Writing in 1961, White noted that "Local passenger traffic is heavy and the train service correspondingly frequent. An even more intensive service operated by diesel-electric trains was started in 1957. Swanwick is the centre of a market gardening area which specializes in strawberries and other soft fruits. In one week of 1931 one and a quarter million baskets were forwarded. Passenger-rated fruit traffic, mainly for the Midlands, is still heavy." However, by 1965 the strawberry traffic had transferred to road.

===Electrification===
The Portsmouth lines from London had been electrified in 1937 and 1938 as part of the Portsmouth Line No.1 Scheme and the Portsmouth Line No. 2 Scheme. This was followed in July 1967 by the electrification of the London to Bournemouth main line.

This left the Fareham routes unelectrified, and in the 1980s it was decided to authorise infilling of these lines, a £22 million scheme. The group of routes included St Denys to Portcreek Junction and Farlington Junction, as well as Eastleigh to Fareham. A new passenger timetable with electric traction was introduced on 14 May 1990. An official opening had taken place on 9 May when Cecil Parkinson the Secretary of State for Transport visited Hedge End, using an electric train. Actual commissioning had taken place some time previously; there was a Gala Day at Eastleigh on 6 May and an electric train was photographed at Fareham.

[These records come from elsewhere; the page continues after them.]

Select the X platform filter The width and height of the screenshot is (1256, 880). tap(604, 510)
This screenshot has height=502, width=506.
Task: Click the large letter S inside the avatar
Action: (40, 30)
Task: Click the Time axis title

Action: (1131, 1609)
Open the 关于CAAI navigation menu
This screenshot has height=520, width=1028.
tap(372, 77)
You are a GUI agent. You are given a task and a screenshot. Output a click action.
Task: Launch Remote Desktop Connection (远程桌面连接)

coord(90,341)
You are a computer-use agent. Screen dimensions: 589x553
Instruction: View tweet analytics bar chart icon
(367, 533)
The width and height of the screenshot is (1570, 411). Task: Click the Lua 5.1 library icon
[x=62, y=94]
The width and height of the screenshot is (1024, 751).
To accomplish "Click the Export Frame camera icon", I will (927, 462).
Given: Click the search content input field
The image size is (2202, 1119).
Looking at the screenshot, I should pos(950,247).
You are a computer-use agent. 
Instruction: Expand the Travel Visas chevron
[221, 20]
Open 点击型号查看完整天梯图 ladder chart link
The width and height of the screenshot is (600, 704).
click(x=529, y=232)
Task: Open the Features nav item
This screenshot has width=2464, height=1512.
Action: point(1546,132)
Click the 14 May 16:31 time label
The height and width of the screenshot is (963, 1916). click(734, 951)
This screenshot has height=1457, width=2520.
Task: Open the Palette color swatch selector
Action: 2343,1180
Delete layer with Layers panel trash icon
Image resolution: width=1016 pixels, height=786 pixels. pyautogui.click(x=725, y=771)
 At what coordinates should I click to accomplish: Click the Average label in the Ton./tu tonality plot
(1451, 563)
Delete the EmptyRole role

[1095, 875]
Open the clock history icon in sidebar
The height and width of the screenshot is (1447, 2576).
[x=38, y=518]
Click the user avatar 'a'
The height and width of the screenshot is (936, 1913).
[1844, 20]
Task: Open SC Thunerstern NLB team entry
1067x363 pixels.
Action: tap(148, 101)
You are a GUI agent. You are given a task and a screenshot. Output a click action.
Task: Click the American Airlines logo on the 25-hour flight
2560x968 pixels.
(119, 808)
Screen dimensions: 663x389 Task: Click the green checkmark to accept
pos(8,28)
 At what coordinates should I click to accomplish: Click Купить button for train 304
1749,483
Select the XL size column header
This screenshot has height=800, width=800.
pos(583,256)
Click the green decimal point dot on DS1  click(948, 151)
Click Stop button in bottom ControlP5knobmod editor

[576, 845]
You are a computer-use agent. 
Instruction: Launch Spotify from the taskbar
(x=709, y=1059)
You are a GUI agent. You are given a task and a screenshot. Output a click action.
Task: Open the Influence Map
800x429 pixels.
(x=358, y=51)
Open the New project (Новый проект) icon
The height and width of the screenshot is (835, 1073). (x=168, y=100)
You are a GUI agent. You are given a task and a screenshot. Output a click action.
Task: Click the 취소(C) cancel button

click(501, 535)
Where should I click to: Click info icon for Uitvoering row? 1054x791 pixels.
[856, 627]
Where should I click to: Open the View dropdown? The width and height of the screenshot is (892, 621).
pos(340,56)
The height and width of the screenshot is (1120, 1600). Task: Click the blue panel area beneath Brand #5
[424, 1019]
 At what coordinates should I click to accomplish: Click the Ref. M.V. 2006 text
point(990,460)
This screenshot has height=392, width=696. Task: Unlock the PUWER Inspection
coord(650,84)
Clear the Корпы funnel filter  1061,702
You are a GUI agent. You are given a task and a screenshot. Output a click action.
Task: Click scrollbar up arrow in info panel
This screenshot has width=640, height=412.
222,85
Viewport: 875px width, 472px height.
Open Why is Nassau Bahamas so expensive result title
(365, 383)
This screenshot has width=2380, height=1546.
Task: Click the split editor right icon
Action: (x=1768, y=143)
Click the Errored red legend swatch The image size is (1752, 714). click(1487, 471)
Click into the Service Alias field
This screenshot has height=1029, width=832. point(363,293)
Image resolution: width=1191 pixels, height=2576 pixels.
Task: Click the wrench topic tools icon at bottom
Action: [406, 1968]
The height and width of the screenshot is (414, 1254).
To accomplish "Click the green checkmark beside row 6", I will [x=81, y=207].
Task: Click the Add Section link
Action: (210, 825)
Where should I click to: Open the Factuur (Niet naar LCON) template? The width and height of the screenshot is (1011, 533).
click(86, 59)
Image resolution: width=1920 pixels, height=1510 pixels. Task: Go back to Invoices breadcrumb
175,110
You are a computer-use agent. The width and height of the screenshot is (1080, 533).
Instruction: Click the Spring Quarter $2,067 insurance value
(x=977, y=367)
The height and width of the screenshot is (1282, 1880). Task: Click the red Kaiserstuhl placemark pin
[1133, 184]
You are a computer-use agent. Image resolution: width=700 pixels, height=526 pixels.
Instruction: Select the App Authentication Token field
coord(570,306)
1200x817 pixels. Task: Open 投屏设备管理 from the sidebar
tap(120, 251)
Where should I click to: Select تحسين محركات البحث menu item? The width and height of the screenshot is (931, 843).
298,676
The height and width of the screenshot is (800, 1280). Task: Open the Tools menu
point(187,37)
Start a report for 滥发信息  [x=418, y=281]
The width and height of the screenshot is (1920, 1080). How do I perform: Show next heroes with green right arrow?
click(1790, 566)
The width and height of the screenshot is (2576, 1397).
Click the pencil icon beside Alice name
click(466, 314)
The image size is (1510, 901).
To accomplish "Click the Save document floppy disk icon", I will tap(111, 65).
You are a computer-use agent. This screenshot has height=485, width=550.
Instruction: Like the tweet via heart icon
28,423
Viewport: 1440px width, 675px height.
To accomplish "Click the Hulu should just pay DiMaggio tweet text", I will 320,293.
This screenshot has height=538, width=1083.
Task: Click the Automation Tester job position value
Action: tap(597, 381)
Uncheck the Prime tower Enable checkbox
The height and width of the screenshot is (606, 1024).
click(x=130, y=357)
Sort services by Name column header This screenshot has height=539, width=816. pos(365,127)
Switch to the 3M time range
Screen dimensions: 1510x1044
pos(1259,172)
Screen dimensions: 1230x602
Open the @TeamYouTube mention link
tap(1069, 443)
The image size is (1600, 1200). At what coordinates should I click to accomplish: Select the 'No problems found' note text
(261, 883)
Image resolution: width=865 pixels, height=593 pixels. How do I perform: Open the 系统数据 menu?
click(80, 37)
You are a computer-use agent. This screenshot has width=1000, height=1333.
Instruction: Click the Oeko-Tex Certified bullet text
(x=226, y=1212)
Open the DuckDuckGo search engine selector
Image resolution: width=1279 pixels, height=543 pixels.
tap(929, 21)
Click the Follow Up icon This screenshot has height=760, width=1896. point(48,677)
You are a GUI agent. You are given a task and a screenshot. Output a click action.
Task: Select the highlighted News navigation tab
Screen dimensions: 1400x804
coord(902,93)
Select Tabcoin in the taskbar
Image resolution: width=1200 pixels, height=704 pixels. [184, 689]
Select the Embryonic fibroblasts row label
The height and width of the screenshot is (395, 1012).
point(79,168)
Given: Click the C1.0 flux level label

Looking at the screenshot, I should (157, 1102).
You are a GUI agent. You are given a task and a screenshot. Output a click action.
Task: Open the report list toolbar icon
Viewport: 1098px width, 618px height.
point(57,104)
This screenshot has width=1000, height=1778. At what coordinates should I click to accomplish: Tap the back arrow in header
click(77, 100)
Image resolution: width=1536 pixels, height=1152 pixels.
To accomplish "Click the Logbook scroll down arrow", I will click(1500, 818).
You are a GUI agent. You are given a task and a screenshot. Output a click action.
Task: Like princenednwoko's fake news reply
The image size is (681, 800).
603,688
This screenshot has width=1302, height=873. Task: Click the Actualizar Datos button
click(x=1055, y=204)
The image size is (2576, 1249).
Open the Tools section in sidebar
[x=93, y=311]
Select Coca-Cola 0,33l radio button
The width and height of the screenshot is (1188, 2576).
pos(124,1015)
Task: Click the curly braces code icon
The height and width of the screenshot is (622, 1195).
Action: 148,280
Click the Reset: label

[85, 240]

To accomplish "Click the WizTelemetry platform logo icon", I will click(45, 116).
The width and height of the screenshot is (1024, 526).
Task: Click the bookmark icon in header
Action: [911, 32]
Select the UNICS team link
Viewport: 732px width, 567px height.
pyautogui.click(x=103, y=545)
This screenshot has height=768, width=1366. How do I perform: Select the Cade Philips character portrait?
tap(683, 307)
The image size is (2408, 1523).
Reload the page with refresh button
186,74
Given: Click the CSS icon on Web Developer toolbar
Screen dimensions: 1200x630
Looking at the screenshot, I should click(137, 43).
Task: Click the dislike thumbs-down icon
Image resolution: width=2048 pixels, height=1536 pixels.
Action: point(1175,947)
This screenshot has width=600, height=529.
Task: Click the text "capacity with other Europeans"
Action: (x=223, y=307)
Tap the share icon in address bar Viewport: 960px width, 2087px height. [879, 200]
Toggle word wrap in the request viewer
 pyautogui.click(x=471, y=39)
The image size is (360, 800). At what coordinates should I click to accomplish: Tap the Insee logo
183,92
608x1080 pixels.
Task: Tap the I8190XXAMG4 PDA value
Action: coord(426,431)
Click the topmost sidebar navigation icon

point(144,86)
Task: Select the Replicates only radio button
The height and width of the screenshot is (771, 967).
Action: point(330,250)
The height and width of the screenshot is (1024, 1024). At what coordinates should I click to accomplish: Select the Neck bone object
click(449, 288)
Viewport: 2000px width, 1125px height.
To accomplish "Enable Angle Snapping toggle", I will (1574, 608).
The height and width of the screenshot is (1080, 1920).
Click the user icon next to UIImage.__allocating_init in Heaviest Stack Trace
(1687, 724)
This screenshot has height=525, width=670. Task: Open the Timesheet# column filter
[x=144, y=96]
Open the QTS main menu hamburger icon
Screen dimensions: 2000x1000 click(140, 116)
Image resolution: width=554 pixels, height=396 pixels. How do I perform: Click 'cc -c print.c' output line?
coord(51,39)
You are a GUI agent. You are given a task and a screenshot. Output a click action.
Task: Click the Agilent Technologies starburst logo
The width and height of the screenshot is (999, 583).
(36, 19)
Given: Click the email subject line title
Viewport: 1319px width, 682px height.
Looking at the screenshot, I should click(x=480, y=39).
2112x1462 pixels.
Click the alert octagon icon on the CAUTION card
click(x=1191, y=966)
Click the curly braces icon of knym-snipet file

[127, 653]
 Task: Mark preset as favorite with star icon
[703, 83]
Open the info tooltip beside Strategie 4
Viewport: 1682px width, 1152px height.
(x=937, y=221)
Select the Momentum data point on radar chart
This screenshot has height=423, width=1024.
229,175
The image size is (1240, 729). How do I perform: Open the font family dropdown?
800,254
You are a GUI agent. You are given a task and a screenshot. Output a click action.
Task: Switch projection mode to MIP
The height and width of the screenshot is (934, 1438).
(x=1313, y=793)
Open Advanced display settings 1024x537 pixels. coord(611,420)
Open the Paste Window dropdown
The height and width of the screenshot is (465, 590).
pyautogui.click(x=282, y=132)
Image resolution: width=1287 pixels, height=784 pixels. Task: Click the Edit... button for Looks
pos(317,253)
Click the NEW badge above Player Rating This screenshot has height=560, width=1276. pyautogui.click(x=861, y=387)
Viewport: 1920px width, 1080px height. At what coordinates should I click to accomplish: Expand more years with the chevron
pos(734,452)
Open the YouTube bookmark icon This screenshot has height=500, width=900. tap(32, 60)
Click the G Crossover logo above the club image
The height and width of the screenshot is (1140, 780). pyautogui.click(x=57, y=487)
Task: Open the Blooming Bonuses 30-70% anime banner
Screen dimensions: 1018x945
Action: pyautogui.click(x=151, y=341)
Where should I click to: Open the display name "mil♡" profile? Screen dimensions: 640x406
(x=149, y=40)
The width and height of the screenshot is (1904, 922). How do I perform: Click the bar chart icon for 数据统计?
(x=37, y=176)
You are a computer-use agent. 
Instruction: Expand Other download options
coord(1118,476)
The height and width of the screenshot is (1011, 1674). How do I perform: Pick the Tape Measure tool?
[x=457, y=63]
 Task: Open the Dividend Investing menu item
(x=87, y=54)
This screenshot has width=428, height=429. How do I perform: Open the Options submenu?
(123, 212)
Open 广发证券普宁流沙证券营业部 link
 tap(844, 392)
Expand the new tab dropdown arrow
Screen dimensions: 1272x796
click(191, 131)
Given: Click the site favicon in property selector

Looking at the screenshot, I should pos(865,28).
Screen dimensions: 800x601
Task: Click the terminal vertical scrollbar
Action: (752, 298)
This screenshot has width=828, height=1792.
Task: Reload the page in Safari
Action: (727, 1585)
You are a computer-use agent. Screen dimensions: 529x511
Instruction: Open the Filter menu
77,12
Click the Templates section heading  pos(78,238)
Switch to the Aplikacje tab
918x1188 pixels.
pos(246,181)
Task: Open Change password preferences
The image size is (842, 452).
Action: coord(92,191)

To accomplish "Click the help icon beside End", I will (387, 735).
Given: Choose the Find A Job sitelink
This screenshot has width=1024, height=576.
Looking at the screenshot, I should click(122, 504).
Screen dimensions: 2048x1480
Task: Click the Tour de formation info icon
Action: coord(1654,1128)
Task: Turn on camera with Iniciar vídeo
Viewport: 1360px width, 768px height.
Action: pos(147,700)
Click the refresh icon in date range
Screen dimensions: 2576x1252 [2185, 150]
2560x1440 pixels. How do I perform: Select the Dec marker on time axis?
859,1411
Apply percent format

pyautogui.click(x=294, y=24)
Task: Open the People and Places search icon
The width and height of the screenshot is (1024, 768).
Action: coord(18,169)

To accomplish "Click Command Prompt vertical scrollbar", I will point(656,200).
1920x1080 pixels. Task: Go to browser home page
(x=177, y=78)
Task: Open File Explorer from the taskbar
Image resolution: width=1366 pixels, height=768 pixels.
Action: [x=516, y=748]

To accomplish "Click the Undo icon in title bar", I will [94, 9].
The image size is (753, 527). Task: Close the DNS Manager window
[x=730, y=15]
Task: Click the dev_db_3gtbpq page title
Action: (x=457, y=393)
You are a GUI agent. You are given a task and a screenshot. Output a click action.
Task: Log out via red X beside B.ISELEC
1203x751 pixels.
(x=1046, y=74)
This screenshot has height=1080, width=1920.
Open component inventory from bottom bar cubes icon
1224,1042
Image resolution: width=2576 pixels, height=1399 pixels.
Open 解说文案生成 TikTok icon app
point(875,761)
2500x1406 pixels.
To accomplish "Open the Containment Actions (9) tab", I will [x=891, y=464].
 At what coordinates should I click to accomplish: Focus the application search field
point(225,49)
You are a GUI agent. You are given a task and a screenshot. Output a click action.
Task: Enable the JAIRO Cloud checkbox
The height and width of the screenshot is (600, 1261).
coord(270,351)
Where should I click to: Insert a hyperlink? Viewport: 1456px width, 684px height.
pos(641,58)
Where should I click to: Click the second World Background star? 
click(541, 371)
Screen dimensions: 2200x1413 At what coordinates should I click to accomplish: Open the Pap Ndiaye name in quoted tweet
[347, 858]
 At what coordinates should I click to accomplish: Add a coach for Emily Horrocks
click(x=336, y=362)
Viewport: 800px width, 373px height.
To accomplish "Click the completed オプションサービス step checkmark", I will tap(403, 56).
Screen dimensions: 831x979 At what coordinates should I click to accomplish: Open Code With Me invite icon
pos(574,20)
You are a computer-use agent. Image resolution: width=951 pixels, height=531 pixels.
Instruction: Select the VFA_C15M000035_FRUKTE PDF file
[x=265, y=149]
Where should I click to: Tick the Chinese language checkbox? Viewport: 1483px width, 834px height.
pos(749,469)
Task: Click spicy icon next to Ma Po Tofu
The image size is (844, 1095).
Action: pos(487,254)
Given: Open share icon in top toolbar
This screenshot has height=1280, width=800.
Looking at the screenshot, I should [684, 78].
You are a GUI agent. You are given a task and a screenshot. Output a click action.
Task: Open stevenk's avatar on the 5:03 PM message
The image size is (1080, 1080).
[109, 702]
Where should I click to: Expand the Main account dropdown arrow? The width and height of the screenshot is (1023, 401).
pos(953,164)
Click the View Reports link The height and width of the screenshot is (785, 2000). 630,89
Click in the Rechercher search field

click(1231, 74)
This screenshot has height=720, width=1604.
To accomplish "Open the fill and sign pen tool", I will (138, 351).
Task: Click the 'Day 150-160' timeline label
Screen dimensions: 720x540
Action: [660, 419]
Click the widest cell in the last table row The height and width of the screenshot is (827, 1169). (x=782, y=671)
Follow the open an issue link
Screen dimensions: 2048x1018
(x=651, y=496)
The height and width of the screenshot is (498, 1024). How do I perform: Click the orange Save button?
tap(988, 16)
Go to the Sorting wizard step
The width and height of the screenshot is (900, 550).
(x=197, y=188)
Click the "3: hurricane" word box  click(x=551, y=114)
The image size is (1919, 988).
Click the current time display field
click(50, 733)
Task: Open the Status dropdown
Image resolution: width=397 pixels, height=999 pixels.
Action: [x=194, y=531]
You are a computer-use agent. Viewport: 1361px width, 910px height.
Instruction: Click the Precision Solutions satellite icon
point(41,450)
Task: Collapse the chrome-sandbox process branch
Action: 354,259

Before the electrification, relatively few passenger services worked across the Farlington to Cosham chord, but now the majority did so, giving new frequent connectional opportunities avoiding a detour into Portsmouth.

==Present day services==
As of 2022 the line is operated as part of the West Coastway line passenger services. South Western Railway, Southern and Great Western Railway operate passenger trains on the route. The typical service off peak is an hourly all-stations train Portsmouth to Southampton, an hourly Great Western train running fast Fareham to Southampton typically on a Brighton to Cardiff journey, and a Victoria to Southampton service.
Locations

- Portswood; opened 5 March 1866, about a quarter mile south of earlier Portswood, which it replaced; renamed St Denys 1 January 1876; still open;
- Bitterne Road; opened 5 March 1866; renamed Bitterne 20 September 1896; still open;
- Woolston; opened 5 March 1866; still open;
- Sholing; opened 1 August 1866; still open;
- Netley; opened 5 March 1866; still open;
- Netley Hospital; on branch from Netley, opened 18 April 1900; regular use ceased 1920s; heavily used in WW2 after D-Day as US Army hospital; only occasional use after 1945;
- Hamble; opened 18 January 1942; still open;
- Crow Park Halt; workmen; opened about July 1918; closed by July 1920; location opposite Bursledon Brickworks; the road crossing the railway at this point is known as Coal Park Lane;
- Bursledon; opened 2 September 1889; still open;
- Swanwick; opened 2 September 1889; still open.
- Fareham; opened 29 November 1841; still open.